Daniel Defoe, The Life and Strange Surprising Adventures of Robinson Crusoe (1719)

This is a blog about the history readers on the move. Thematically, it is located somewhere between travel writing and book history, two fields in which I’ve long had an interest. More specifically it is somewhere to think about the important place that travelling libraries have held in the lives of itinerant readers. What do people read on planes, trains, and space ships? Why do they read on the road? Where do they read and what are the consequences? These questions are what this blog is all about.

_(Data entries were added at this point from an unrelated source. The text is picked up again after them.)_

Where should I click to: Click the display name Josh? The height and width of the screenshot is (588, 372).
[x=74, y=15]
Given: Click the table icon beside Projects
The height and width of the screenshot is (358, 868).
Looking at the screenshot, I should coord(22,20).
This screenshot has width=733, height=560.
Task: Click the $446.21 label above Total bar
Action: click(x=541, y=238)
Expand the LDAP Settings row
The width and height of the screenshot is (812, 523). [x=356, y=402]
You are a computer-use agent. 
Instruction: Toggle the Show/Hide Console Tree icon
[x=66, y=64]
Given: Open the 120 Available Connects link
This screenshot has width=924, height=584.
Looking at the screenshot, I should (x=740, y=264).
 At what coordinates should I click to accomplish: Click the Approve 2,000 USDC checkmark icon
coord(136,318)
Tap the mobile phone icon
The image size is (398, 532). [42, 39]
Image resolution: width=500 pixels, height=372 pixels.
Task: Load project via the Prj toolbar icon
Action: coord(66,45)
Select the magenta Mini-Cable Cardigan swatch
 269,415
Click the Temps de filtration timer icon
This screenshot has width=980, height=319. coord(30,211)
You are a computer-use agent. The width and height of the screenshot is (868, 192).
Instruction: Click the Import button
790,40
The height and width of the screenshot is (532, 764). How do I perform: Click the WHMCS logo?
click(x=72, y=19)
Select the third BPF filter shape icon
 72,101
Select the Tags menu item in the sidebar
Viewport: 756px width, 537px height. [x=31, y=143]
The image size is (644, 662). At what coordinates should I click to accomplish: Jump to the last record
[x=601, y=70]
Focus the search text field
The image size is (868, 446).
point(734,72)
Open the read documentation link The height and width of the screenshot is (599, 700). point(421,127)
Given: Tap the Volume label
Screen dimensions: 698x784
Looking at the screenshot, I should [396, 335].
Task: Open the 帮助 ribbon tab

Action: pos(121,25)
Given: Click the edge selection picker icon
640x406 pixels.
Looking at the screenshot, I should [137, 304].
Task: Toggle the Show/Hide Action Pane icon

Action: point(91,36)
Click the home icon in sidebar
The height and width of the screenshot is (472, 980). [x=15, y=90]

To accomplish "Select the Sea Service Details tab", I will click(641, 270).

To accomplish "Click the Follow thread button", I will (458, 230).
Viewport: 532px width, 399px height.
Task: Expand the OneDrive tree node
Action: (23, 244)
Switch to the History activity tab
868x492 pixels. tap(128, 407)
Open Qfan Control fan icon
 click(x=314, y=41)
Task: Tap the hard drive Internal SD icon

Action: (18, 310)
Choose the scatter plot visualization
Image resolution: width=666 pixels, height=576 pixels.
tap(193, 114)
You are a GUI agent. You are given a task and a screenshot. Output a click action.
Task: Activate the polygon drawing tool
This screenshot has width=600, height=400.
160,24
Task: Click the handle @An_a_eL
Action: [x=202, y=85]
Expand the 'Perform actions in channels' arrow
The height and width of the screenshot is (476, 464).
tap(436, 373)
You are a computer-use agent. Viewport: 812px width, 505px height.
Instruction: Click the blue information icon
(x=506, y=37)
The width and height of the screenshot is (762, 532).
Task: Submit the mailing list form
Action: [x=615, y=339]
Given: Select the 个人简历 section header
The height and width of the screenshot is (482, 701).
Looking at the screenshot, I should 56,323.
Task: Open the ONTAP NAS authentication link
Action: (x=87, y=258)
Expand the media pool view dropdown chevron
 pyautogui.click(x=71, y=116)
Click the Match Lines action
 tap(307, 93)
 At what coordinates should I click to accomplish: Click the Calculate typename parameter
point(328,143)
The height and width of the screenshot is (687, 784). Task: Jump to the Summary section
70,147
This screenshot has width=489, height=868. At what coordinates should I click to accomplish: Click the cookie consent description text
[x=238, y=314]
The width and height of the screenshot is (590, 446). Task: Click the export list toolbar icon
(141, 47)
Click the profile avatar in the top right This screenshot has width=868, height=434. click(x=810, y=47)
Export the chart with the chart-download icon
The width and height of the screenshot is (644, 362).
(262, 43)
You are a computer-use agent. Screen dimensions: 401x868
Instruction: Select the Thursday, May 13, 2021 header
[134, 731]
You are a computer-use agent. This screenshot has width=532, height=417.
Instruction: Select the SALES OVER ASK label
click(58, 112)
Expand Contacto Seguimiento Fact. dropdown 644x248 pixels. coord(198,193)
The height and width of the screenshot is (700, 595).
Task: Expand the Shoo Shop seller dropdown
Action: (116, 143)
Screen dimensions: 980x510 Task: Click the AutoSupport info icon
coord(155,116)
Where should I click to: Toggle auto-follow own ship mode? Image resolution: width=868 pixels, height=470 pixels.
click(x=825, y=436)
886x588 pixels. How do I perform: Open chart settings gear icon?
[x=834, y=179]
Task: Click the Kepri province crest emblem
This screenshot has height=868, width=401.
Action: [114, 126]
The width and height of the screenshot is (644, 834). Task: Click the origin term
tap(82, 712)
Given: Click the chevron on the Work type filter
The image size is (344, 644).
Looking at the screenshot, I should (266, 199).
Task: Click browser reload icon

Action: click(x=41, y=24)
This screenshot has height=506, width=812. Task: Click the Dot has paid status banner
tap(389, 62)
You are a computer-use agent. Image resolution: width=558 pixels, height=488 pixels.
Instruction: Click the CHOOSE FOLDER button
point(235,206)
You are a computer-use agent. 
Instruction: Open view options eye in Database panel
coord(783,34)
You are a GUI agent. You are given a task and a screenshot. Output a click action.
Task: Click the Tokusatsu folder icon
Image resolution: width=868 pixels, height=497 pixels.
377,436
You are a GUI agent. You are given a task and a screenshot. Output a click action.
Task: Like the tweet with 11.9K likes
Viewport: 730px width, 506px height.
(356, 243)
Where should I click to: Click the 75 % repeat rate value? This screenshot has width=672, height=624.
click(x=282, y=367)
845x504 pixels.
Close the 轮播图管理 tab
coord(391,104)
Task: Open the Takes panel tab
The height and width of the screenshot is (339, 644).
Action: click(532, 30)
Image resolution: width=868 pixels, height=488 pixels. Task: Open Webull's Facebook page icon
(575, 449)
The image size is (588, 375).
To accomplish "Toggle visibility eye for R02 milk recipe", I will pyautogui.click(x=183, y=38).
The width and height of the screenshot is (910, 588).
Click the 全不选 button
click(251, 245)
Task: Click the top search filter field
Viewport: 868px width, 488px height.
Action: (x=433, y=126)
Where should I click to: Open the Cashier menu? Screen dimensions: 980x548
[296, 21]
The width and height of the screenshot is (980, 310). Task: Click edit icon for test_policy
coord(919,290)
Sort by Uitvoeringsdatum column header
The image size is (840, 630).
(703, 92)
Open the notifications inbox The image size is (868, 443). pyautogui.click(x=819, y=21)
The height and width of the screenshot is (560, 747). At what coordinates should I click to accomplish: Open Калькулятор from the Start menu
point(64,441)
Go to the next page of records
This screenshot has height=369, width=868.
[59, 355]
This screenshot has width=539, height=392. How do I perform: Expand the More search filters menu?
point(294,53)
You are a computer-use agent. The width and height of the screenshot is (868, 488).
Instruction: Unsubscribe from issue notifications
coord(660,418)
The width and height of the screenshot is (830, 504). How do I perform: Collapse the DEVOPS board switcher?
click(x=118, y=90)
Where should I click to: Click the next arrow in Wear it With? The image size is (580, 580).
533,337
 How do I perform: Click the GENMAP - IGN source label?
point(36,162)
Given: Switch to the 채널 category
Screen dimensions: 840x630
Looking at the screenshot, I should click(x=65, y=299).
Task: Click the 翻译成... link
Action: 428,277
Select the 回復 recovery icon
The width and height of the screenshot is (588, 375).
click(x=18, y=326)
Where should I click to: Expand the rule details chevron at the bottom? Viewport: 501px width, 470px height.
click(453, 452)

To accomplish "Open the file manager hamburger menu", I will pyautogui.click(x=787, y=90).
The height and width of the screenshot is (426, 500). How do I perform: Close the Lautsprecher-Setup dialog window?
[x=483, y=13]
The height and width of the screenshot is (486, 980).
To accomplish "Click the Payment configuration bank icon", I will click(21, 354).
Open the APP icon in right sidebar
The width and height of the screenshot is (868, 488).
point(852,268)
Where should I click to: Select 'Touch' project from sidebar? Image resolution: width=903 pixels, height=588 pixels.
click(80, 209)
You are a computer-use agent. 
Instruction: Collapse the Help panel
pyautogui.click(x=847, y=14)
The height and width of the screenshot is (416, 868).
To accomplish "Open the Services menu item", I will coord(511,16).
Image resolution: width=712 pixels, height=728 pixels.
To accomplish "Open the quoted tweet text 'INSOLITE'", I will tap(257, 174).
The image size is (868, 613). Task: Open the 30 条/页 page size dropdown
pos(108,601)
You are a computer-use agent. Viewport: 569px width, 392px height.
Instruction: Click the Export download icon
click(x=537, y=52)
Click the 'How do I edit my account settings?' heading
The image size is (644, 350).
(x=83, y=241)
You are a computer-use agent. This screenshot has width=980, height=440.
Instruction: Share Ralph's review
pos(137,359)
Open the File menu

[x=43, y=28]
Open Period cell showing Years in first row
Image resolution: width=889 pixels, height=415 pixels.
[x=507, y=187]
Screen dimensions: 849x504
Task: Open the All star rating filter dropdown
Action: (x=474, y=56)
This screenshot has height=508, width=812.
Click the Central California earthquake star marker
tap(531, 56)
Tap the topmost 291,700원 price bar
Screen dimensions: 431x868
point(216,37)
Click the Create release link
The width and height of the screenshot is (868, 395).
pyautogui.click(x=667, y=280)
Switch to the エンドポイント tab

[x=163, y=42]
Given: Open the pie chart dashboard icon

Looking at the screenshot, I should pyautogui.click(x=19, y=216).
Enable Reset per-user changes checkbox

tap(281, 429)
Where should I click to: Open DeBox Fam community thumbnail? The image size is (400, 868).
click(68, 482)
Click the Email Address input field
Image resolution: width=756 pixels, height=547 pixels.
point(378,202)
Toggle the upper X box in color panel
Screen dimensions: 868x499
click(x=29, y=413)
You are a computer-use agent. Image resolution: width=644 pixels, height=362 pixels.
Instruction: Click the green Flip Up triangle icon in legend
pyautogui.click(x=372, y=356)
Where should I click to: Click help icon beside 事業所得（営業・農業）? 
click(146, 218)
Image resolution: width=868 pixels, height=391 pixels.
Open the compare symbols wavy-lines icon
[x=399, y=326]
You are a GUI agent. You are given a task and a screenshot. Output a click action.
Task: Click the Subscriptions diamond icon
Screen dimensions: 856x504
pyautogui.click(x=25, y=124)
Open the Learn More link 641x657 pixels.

When Daniel Defoe shipwrecked Robinson Crusoe on his island, he allowed him to rescue from the ship before it went down a catalogue of belongings that would help his castaway survive throughout the coming years. As well as pens, ink, and paper, Crusoe makes sure to rescue a neat little library. Together, the instruments of reading and writing serve to preserve his story as well as his sanity. In the three centuries since Crusoe first turned to his Bible far from home at moments of existential crisis, readers under strange skies have use their libraries as a means of sustenance, hope, and recreation. Emigrants to the New World, prisoners to Australian penal colonies, explorers in Antarctica, troops in the trenches of the First World War, are among those who have shared Crusoe’s devotion to reading in extreme circumstances.

This blog also happens to share a title with a book that is to appear in 2021 from Oxford University Press. It’s a topic on which I have been thinking and writing almost as long as Crusoe’s three decade sojourn on his island. This blog is a place where I propose to go on thinking about hermeneutic castaways beyond the appearance of that book later this year. If anyone happens to find this message in a bottle, do please let me know by leaving your responses in the comment box.